So, my point of this blog post today isn’t to plug The Back Pack. (I still am no way affiliated with them, I just happen to love the way they conduct business and the way they’ve fought for homeschooler’s, whether secular or otherwise) My point is to ask the question of why. Why can’t, we as homeschool Mama’s and Dad’s, unite as one team? Why can we not go on the same field trips or visit the same parks together? I am not anti-religion, in any way shape or form. But, I’m feeling as if the local homeschool groups feel as if I am. If I don’t incorporate Christ in my everyday lessons, I am an outcast. If I do, I am one of them. Accepted in the natural flow of what is homeschool.
The biggest part of my choice to homeschool was the safety and well being of my Doodles. Isn’t that why we all decided to take this hard, treacherous, unknown path? Isn’t that why we all decided that public school wasn’t the right place?

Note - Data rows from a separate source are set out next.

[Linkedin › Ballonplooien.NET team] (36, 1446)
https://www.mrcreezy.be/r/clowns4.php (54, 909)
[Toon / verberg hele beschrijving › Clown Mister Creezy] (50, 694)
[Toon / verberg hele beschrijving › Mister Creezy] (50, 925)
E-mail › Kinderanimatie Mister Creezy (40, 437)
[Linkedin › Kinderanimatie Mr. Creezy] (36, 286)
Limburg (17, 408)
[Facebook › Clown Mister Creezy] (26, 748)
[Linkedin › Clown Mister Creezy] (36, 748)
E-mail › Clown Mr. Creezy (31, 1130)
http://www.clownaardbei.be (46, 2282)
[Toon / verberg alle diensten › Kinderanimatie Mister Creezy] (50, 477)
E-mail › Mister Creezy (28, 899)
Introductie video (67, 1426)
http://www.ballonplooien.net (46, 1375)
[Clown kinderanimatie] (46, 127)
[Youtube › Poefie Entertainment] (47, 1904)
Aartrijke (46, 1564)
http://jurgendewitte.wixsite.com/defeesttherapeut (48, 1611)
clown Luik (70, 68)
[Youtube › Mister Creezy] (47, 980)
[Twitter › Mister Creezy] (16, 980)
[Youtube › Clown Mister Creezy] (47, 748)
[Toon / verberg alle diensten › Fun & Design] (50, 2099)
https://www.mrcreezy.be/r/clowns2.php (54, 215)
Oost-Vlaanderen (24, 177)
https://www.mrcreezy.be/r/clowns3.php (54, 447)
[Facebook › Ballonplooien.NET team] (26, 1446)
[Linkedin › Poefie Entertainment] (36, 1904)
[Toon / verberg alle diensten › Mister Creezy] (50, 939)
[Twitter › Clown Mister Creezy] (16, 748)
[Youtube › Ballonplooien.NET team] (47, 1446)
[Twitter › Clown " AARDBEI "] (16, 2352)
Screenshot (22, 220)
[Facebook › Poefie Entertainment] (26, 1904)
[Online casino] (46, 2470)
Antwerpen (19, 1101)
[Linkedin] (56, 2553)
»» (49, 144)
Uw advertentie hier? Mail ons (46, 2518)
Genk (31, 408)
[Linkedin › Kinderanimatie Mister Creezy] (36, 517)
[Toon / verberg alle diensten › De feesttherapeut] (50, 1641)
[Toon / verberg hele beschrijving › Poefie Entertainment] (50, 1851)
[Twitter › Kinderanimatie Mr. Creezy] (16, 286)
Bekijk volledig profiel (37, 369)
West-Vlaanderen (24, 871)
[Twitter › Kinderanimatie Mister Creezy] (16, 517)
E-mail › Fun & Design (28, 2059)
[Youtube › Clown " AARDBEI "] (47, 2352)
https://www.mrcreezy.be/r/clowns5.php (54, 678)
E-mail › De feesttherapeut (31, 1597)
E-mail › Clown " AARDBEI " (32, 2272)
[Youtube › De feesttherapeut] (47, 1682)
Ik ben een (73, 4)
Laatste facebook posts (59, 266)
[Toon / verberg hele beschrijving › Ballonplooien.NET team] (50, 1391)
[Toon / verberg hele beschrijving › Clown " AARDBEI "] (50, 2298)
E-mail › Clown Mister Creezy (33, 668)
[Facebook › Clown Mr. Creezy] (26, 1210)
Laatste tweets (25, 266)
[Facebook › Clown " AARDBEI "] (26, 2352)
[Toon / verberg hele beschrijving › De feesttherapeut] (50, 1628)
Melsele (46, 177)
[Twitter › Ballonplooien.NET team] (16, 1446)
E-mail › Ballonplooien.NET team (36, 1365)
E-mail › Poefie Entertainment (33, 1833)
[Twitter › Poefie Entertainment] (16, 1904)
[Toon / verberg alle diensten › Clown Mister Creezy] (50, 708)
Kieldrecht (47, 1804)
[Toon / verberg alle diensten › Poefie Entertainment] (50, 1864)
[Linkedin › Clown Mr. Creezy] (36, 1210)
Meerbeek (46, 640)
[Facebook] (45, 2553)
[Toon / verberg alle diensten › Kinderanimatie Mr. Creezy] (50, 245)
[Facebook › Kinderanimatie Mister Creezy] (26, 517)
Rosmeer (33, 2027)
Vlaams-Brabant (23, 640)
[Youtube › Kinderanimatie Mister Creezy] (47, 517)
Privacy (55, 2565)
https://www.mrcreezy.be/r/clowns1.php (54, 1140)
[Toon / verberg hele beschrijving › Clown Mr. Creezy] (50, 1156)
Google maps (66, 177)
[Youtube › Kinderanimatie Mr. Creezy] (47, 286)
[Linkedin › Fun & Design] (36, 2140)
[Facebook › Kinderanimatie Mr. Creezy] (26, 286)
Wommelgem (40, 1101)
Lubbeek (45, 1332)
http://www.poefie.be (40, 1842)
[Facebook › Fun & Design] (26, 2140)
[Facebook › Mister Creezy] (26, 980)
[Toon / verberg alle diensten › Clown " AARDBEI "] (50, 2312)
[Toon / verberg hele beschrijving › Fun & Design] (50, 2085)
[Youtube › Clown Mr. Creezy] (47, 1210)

I was brought up to love my neighbor. To do unto others as they have done to me. Why in this journey, am I finding resistance in the very place that I thought I’d feel comfort. I am not an outsider. I am not an Anti-Christian. In fact, this journey has brought me closer to God, in many ways and now I wonder why. I’m not wrong, but, as I stated before, who am I to judge? I’m not. But is anyone else, either?